Given the literature precedents that TPAs with unsubstituted para-positions are less stable, we had previously prepared only small amounts of host 1. However, assembled urea-tethered TPA dimers also lacked para-substituents and exhibited good stability,^15,17 which emboldened us to scale the synthesis of 1 to probe its crystalline forms, and extensively characterize its PIRs with different guests. Macrocycle 1 was sparingly soluble in DMF and DMSO and gave crystals by vapor diffusion of a poor solvent into 1 in DMSO (10 mg mL⁻¹). Initially, the morphology of the crystals of 1·0.45DME and 1·DMSO complexes were analysed using field emission scanning electron microscopy (FESEM). The FESEM images of the complexes revealed that while the single crystals of both complexes show conventional needle-shaped morphology of the bis-urea crystals, their fine structure vary significantly. 1·0.45DME formed typical columnar crystals without any visible defects (Fig. 2A), while 1·DMSO complex displays multifaceted cylindrical morphology with defects along c-axis (Fig. 2B). Further analysis of the single crystal structure of the 1·0.45DME complex revealed that the macrocycle crystallizes in the monoclinic space group P2₁/c. The macrocycle adopts a planar conformation with its two urea groups aligned in opposite directions to minimize the dipole interactions.²³ The asymmetric unit of the 1·0.45DME complex consists of half of one crystallographically independent host molecule located on a crystallographic inversion center and disordered DME guest molecules with a host–guest ratio of 1 : 0.45 (Fig. 2C). The macrocycles organize into a columnar structure through the characteristic bifurcated urea hydrogen bonds (d(N⋯O) = 2.966(5) Å, 2.985(5) Å). This creates infinite hydrogen-bonded tubes along the crystallographic b-axis with a macrocycle to macrocycle repeat distance of 4.712 Å (Fig. S9†). Additional stabilization occurs through intracolumnar π-stacking of the TPA groups of the building blocks (Fig. 2E, Table S2†). Further analysis of the structure shows the N⋯N distances in one independent macrocycle unit is 10.776 Å (Fig. S8†). The repeating TPA units with similar chirality are stacked on each other with N⋯N distance of 4.712 Å (Fig. 3C). Investigations of the propeller arrangement of the TPA aromatic rings within the same macrocycle show that they are in symmetrical orientation (Fig. S13†).

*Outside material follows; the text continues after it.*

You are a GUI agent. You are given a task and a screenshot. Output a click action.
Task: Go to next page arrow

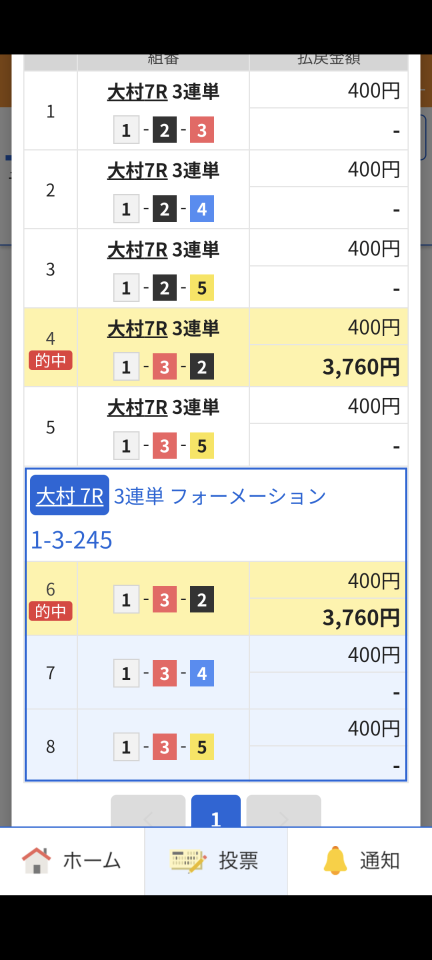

Fig. 3 A) Crystal structure of 1·DME (activated), B) packing structure of the 1·DME (activated), C) comparison of the N⋯N distances in 1·0.45DME, 1·DME (activated), 1·DMSO and 2·0.72DMSO complex.

In the case of 1·DMSO complex,¹⁷ the compound crystallized in the monoclinic space group P2₁/c. The asymmetric unit consists of one complete host molecule and one DMSO molecule, with a 1 : 1 host–guest ratio (Fig. 2D). The guest DMSO is disordered over two closely spaced orientations. Surprisingly, the host adopts an atypical syn-conformation, where two urea groups in a single macrocycle are oriented in the same direction. The macrocycles assemble into similar columnar structures along the crystallographic b-axis with DMSO inside using the three-centered urea hydrogen bonding motif (d(N⋯O) = 3.090(5) Å, 3.063(5) Å, 3.147(5) Å, 3.078(5) Å). The macrocycle-to-macrocycle distance within a column is 4.843 Å, slightly larger than the 1·0.45DME complex (Fig. S9†). The stacking is further stabilized by the edge-to-face π-stacking of the TPA groups (Fig. 3C, Table S2†). The packing shows that the neighboring columns are oriented oppositely to minimize the macrodipoles (Fig. 2F and S11†). The N⋯N distance in a single macrocycle unit is found to be 10.24 Å, which is slightly shorter than the 1·0.45DME complex (Fig. S8†). The TPA units with similar chirality stack on each other with N⋯N center distance of 4.860 Å (Fig. 3C). In contrast to the 1·0.45DME complex, 1·DMSO complex shows unsymmetrical propeller arrangement of the aromatic rings of the TPA unit (Fig. S13†).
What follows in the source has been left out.